> On a platform with a halfway decent JIT, a pure-PASM implementation
> could be as fast as an op-based one, given liberal use of the non-PMC
> registers. Maybe faster--no need to transcode to ASCII, extract a C
> string, or hack around platform X's quirks. And I'd imagine that the
> Parrot standard library would be written to be as fast as possible.
ok, well cool. We'll see then.
> Besides, how fast does your date handling really need to be? I mean,
> *really*? Are you formatting eleventy billion dates in a tight loop or
> something?
yes.
Its a major issue/pain in database conversions, and in funnelling data
from system to system - in my case, approximately 4 date conversions
for each of 2.5 billion rows on different systems, some of them live production.
Dates converted from one system standard oracle format to another oracle format.
>From mysql to db2. db2 to oracle. Date comparisons between different formats.
(and yes, I have rolled 'my own' wrapper for handling this stuff. I use it
both from perl and generated c to do the conversions. However, I'm sick of
rolling my own stuff to 'supplement' what IMO should be native to perl itself.)
In any case, like I said, I don't have any problem with standard
libraries handling this stuff; as long as whatever library is:
a) reasonably fast - ie: within 20% of C
b) just as robust as the standard system stuff
c) has a reverse formatting function, going back to seconds from dates.

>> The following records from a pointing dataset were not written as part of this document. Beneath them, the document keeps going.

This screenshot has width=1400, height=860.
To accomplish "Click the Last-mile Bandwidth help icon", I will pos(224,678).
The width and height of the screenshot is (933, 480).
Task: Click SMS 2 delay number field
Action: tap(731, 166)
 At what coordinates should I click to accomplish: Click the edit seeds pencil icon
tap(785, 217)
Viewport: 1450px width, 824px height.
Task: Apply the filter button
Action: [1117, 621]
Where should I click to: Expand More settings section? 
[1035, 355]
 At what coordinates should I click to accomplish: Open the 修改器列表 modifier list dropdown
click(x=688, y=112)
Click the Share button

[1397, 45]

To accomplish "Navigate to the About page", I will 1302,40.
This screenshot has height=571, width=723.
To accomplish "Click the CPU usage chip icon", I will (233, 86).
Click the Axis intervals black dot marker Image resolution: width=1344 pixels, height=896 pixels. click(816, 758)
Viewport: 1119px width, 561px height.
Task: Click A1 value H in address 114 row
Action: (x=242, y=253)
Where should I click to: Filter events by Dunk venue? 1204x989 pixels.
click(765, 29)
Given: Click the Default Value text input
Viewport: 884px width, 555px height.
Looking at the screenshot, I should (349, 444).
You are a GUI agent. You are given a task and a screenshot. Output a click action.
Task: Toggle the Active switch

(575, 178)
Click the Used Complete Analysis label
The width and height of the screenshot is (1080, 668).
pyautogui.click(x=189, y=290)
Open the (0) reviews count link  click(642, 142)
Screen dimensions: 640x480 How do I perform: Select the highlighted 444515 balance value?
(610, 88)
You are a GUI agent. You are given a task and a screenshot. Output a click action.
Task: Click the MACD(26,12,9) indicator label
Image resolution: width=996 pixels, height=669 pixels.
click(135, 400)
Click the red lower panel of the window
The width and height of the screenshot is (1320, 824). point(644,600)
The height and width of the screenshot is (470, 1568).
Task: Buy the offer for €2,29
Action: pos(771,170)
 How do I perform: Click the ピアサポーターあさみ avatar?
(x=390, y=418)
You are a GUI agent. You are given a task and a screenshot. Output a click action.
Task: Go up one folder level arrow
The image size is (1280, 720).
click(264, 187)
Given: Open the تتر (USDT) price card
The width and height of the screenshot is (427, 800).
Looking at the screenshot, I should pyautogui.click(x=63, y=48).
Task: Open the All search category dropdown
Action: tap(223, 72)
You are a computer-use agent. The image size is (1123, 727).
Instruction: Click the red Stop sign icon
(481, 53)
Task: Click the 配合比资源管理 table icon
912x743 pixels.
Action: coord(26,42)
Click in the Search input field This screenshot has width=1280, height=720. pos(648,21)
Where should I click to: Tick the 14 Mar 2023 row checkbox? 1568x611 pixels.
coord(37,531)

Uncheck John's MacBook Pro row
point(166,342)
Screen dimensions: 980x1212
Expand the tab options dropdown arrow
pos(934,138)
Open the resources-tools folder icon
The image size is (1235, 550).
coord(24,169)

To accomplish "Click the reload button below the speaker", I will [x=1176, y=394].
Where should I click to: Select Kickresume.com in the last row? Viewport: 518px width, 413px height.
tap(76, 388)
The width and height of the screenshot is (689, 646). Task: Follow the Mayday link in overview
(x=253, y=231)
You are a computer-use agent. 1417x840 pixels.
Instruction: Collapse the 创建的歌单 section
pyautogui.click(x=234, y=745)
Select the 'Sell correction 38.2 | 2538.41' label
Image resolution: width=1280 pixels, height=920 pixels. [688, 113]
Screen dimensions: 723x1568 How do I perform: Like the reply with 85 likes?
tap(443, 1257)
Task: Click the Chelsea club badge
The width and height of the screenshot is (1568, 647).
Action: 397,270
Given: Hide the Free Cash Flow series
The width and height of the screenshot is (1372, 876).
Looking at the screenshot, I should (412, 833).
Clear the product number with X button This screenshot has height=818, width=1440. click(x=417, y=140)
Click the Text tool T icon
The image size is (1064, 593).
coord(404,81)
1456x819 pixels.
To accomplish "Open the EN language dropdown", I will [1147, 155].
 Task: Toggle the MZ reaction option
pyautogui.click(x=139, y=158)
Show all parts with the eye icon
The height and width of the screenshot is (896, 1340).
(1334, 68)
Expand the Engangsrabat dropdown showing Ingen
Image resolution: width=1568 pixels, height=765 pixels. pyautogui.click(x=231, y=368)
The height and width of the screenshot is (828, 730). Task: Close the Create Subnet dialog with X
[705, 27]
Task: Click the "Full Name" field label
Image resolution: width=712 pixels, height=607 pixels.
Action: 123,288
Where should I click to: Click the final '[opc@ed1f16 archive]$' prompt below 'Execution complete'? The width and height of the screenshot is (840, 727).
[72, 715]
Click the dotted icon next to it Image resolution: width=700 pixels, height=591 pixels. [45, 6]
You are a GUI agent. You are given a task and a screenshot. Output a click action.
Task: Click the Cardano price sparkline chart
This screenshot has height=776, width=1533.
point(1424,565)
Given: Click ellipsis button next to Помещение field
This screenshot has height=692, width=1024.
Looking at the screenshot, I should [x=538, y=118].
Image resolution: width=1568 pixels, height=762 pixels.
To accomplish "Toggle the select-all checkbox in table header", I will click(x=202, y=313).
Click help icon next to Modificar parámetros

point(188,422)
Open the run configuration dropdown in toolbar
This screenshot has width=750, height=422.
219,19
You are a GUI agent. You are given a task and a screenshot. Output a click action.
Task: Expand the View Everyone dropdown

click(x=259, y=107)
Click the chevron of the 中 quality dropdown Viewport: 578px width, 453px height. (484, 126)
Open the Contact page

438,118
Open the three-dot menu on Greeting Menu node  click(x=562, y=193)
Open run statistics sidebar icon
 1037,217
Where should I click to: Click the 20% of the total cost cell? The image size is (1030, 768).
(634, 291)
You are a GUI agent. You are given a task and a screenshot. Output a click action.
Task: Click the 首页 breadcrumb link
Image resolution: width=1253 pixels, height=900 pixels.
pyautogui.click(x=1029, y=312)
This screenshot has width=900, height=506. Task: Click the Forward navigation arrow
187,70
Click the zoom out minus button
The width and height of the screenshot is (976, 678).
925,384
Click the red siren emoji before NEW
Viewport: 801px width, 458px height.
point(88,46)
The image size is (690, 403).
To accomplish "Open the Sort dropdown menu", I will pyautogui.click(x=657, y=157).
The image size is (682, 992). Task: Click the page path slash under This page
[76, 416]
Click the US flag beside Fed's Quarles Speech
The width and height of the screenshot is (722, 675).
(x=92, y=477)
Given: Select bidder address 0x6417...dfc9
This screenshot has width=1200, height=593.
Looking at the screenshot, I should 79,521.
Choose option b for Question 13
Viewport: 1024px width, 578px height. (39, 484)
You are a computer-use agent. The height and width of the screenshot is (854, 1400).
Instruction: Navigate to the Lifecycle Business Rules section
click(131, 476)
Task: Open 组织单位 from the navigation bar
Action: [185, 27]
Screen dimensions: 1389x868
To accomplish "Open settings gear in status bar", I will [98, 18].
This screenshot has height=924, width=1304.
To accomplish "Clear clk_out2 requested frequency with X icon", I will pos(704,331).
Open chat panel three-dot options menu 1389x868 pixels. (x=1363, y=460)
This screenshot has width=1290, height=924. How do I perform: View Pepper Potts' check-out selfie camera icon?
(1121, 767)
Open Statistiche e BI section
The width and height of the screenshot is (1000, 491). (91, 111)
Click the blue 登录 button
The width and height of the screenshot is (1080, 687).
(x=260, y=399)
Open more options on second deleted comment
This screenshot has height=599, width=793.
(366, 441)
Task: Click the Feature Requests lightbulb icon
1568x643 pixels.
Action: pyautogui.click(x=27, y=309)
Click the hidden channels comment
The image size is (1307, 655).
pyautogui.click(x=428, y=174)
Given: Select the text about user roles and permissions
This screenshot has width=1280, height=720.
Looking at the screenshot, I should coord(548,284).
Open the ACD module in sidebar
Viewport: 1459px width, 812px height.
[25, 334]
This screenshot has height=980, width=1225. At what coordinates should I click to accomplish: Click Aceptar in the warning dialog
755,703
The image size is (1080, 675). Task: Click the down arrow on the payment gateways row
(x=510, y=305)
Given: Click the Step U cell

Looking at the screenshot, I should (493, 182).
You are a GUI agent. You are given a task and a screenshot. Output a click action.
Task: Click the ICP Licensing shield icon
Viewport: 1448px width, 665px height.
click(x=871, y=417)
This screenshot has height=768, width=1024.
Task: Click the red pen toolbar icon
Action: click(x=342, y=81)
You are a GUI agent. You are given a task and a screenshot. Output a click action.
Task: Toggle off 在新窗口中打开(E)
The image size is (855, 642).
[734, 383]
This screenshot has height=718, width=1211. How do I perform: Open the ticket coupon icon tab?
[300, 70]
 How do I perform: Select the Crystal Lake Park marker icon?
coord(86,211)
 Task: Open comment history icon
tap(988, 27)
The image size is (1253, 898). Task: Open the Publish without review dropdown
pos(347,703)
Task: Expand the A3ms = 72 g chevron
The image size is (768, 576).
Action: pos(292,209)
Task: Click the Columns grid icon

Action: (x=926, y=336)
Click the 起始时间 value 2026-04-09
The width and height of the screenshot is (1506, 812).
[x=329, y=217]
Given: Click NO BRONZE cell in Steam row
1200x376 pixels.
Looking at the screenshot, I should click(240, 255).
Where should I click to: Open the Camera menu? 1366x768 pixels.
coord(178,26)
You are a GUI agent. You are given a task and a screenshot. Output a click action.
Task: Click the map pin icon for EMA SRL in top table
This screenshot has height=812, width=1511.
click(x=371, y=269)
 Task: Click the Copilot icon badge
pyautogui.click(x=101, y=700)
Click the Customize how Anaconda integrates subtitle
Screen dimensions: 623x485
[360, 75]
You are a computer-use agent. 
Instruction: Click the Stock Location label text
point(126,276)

d) is standard - handles 95% of necessary date manipulations
e) has a tight memory footprint.
I think its a waste to reimplement everything though. There is a
LOT THERE in libc which could be leveraged. And it definitely would be a
good idea for parrot to make dates almost as low level an item as
strings,numbers, etc - ie: native datatypes or close to native. A
formatting op which tied numbers to strings would do that quite nicely.